2005/07/14 

プーのしあわせ

 

  7月14日(木) 1年に1回程度しか会わないゼビウス・プーからコンタクトがあって、釣りに行くことになった。ヤツも忙しい身の上なので、前日の午後3時になってやっと行くことが決まった。こっちは別に大した身の上ではないので、軽く明日はズル休み。としたけど、プーはあちこちに段取りを付けるのが大変だったようだ。あとで聞いたけどそれはそれで面白いんだが、ちょっと表のHPには掲載できないな。

 プーは去年、天竜水系の青木川っていうところへ行って、イワナ天国だった。そこへ行きたい。て言う。事務局長も毎回行くところが同じで、HPもちょっとマンネリしているから、青木川っていうのもいいなぁ・・・と思っていたが、ずーと大雨が降っていたし、南アルプスの方だし、遠いし・・。と行き先も決まらないまま、当日午前6時にプーがやってきた。

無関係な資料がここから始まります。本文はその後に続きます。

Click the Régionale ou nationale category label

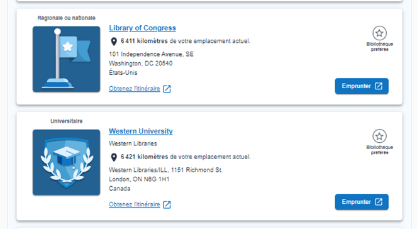(x=67, y=18)
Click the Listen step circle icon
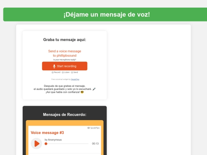This screenshot has width=207, height=155. pyautogui.click(x=63, y=72)
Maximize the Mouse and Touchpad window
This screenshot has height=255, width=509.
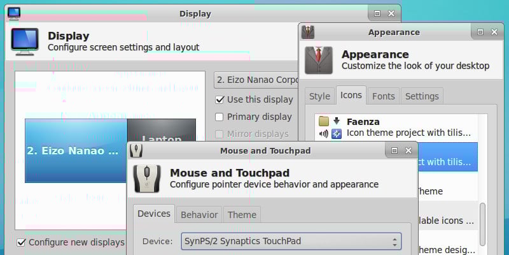(x=394, y=150)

 とりあえず道具を積み込んで発進。でも行き先が決まらない。とりあえず北上。プーが道路地図を持ち出して、あーだこーだ。と言うが決まらず。で、結局、高速があるから帰りは楽チンという事で、156号を走ることになった。

 天気予報では午後から雨が降るらしい。夜半に前線は動いたようで岐阜の山間部は20ミリ程度、雨が降ったようだ。奥で局地的に降られると山岳地の源流域に入っているとヤバイんじゃない?じゃあ、やっぱり林道が横にあって、すぐに出れるところだね。林道もちゃんとたヤツでないと、帰って来れなくなるのも困る。っていうことで、事務局長が決めたのは一色川。あそこなら安全だ。釣れないけどな。まぁ、釣果はともかく、久しぶりに小学校からの旧友とフライフイッシングを楽しみ、語り合おうではないか?と、ガラにもないことは、言わなかったけど、プーも、「まーしゃーねーな」っていう感じでOKした。

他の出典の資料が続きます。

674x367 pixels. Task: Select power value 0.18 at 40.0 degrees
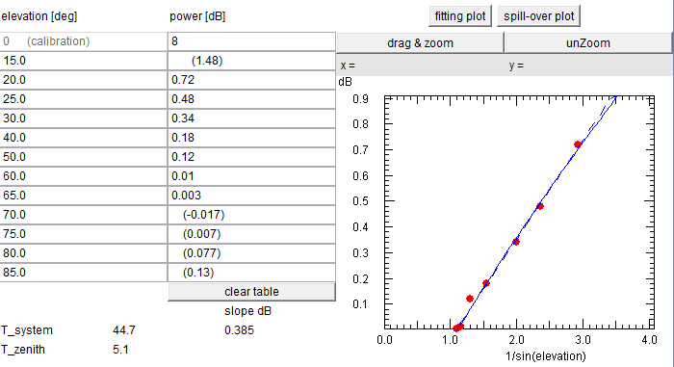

 コンビニで弁当を買って牧戸に到着。半野田商店で日釣券を買う。一色に向けて出発。噂には聞いていたが、庄川本流はすんげー事になっていた。もはや昔の面影は無し。高速を造られて土砂が入り、あの感じの良い里川が一変し、そして今回のコレかぁ・・・。ため息のみ。

 

 一色に到着。かつて毎週ここに通い、出会いから源流の奥の奥、そして、すべての枝谷をやった事務局長の庭のような川だった。さすがに自然林が多いと言っても、度重なる大出水には勝てなかったようで、渓相はかつての雰囲気がない。底上げしている感がある。しかし美しさは特筆モノであるな。なだらかな渓相でいかにもフライ向き。中部地区でこんな感じの川って他にあまり無いんじゃない?

 ということで人気渓流。今日も平日だけど、数台、車が止まっています。で、適当に空いている所へ入渓となった。時刻は9時半過ぎてます。2番川になるだろうけど、しかたないわね。

 ところが、予想に反して反応がよい。あちこちから毛針に飛びつく。サイズ的には20p前後のイワナ。水が多かったせいか、ちょっと白っぽいイワナ。フライは12番のカディスだけど、バシッャって気持ちよく出る。1匹、25pくらいのをヒットした。それまで20pくらいのを釣っていたので、またかと思った。意外に引くので、ちょっと増水しているからかぁ〜?と思いランディング体勢に。見たら結構良いサイズ。「おおー」と思ったらネットイン失敗。さようなら・・・。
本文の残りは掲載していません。